*** Provided data ***
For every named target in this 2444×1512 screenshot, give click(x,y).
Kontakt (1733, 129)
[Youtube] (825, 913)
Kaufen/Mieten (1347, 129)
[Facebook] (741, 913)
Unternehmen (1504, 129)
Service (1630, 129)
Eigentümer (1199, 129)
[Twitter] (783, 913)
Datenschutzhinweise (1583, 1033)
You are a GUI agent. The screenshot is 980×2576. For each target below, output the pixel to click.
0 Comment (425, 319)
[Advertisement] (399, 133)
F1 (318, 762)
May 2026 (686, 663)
*** End of Provided data ***
▸ **About this exercise**:
Write every entry out again. Leave each one exactly as it is.

▸ **Result of this exercise**:
For every named target in this 2444×1512 screenshot, give click(x,y).
Kontakt (1733, 129)
[Youtube] (825, 913)
Kaufen/Mieten (1347, 129)
[Facebook] (741, 913)
Unternehmen (1504, 129)
Service (1630, 129)
Eigentümer (1199, 129)
[Twitter] (783, 913)
Datenschutzhinweise (1583, 1033)
You are a GUI agent. The screenshot is 980×2576. For each target below, output the pixel to click.
0 Comment (425, 319)
[Advertisement] (399, 133)
F1 (318, 762)
May 2026 (686, 663)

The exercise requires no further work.